Please click here for a Word document containing all suggested Genetics and Genomics courses for the 2013-2014 academic year.
Students primarily interested in Genetic Epidemiology and Statistical Genetics should consider courses from our PGSG sequence.
EPI249 (Molecular Biology for Epidemiologists), taught by Dr. Immaculata De Vivo, offers an overview of fundamental molecular biology concepts and techniques commonly used in the laboratory and in epidemiological research. During the term, we will cover a broad range of topics including — but not limited to — the mechanisms and regulatory processes involved in different steps of the central dogma of molecular biology, how cellular mechanisms go awry and how these cells can be repaired, Mendelian and non-Mendelian genetics, meiosis, mitosis, and both novel and classical molecular techniques. This course is geared towards individuals with diverse backgrounds, and prior molecular biology experience is not required. In fact, this course will be of most interest to those who have not taken a recent college-level course in molecular biology, or equivalent.
EPI507 (Genetic Epidemiology), taught by Drs. Peter Kraft and Liming Liang, introduces the basic principles and methods of genetic epidemiology. After a brief review of the history of genetic epidemiology, methods for the study of both high penetrance and low penetrance alleles will be described and discussed. Methods of analysis of genome-wide association studies are a particular focus. Examples of the contribution of genetic analysis to major diseases will be reviewed.
EPI 293 (Analysis of Genetic Association Studies), taught by Dr. Liming Liang. At the end of this course students will grasp Concept and Theory, Methods and Software Tools needed to critically evaluate and conduct genetic association studies in unrelated individuals and family samples, including: basic molecular and population genetics, marker selection algorithms, haplotyping, multiple comparisons issues, population stratification, genome-wide association studies, genotype imputation, gene-gene and gene-environment interaction, analysis of microarray data (including gene expression, methylation data analysis, eQTL mapping), next-generation sequencing data analysis and genetics simulation studies. Useful software tools will be introduced and practiced in lab and project.
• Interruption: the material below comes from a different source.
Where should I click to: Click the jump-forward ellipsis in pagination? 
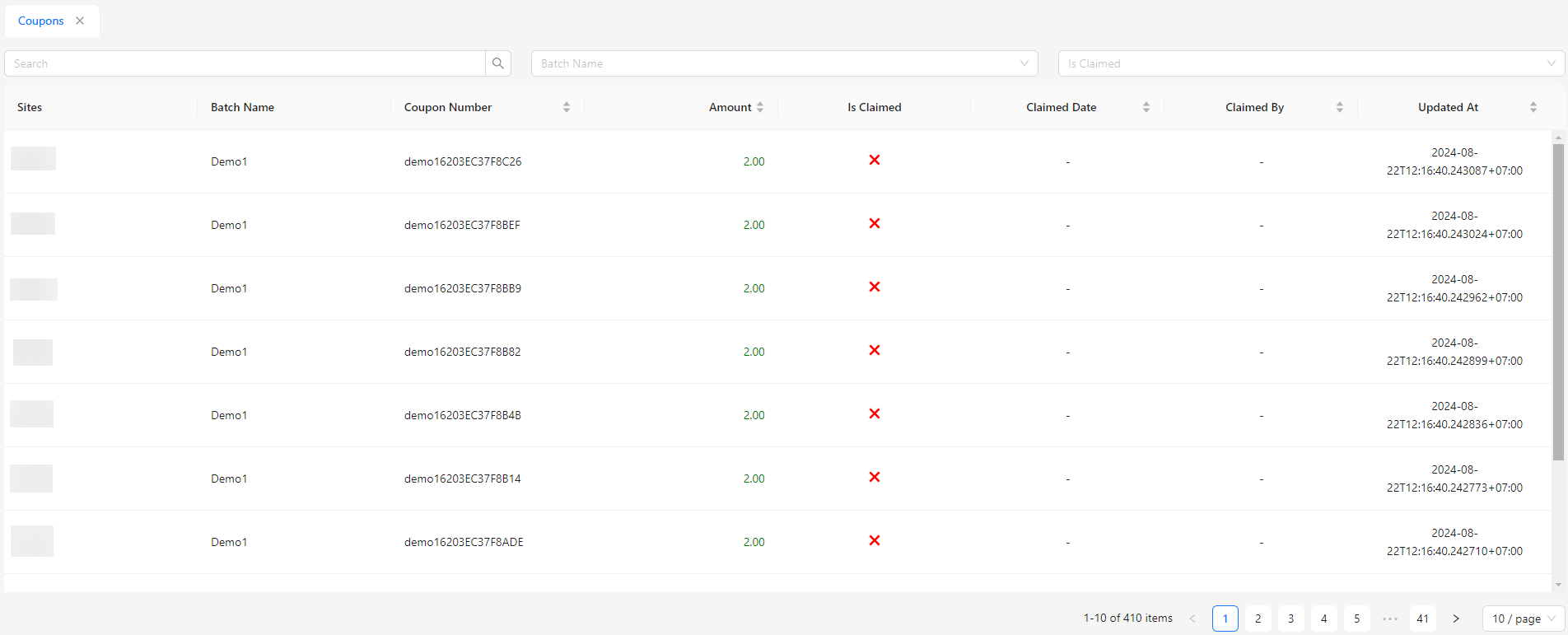click(x=1390, y=619)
Course note: Familiarity with SAS or S-PLUS/R and UNIX computing environment also highly recommended.
EPI 511 (Advanced Population and Medical Genetics), taught by Dr. Alkes Price, covers quantitative topics in human population genetics and applications to medical genetics, including the HapMap project, linkage disequilibrium, population structure and stratification, population admixture, admixture mapping, and natural selection. The course is aimed at Epidemiology and Biostatistics students with a strong interest in statistical genetics, and will be accessible to students with a sufficient statistical background. The course will emphasize hands-on analysis of large empirical data sets, thus requiring prior experience with a general-purpose high-level programming language such as Python or PERL. After taking this course, each student will have the experience and skills to develop and apply statistical methods to population genetic data.
EPI 222 (Genetic Epidemiology of Diabetes), taught by Drs. Lu Qi, Frank Hu and Alessandro Doria. The genetics of diabetes and its complications, together with the descriptive epidemiology of these conditions, will be used to illustrate the process of generating etiologic hypotheses that can be studied by the methods of genetic epidemiology. Techniques of molecular genetics relevant to epidemiologic studies will be reviewed and demonstrated. Data sets that include genotype information will be analyzed with an emphasis placed on the examination of various gene/environment interaction.
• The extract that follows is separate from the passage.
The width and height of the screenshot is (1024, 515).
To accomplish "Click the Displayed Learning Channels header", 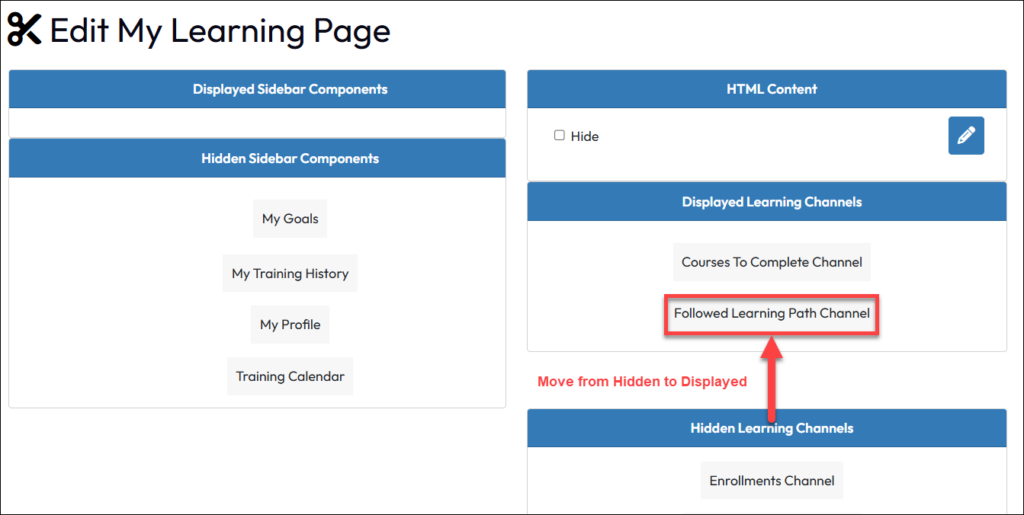I will pos(771,202).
BIO227 (Fundamental Concepts in Gene Mapping), taught by Dr. Nan Laird, teaches students the diverse statistical methods used in genetic epidemiology, from familial aggregation and segregation studies to linkage scans candidate-gene association studies. While some familiarity with molecular biology and statistical hypothesis testing (e.g. material covered in EPI249 and BIO201) is helpful, it is not required since relevant concepts will be reviewed in lectures and labs. Students should leave with a basic understanding of how to read and evaluate statistical studies of genetics epidemiology.